One very important issue to consider is implant palpability, i.e. whether you can feel the implant or not when you - or someone else - feels your breast. Both silicone gel and saline implants are soft and generally breast-like. Most surgeons and patients agree, however, that silicone gel breast implants tend to feel more natural than saline breast implants. Because saline is non-viscous, it tends to allow the edges of the implant to collapse and this makes the implant edges more easily palpable. This will be quite obvious to you when you examine samples of saline and silicone gel implants during your consultation.

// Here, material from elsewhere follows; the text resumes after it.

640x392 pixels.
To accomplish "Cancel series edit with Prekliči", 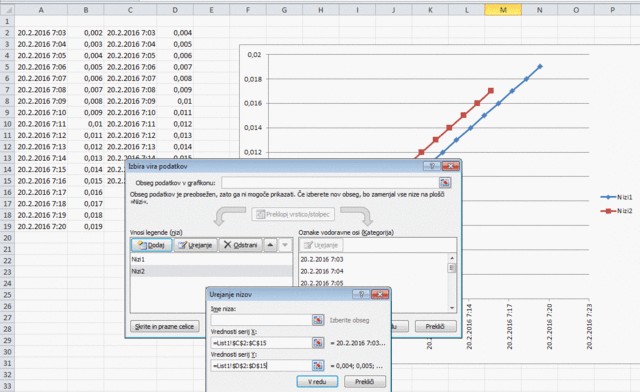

The degree to which this difference is significant varies a great deal with regard to two factors: the amount of breast tissue that exists prior to augmentation, and the size of the implant that is used. A silicone gel implant's more natural feel will be much more important to patients who are slender and who fit in an A cup bra preoperatively, as they have less subcutaneous soft tissue and breast tissue to conceal the implant. In such a patient a saline implant is usually very easy to feel through the skin, and may even be visible externally - especially in the lateral aspect of the augmented breast where the tissue covering the implants is the thinnest. The difference in feel between saline and gel implants will be less noticeable to a patient who is more full-figured and whose pre-operative bra size is a full B or especially a C cup, and in some fuller-figured patients saline implants may be undetectable by palpation (meaning they feel completely natural). Saline implant palpability is primarily a matter, therefore, of how much natural tissue there is to disguise the implant.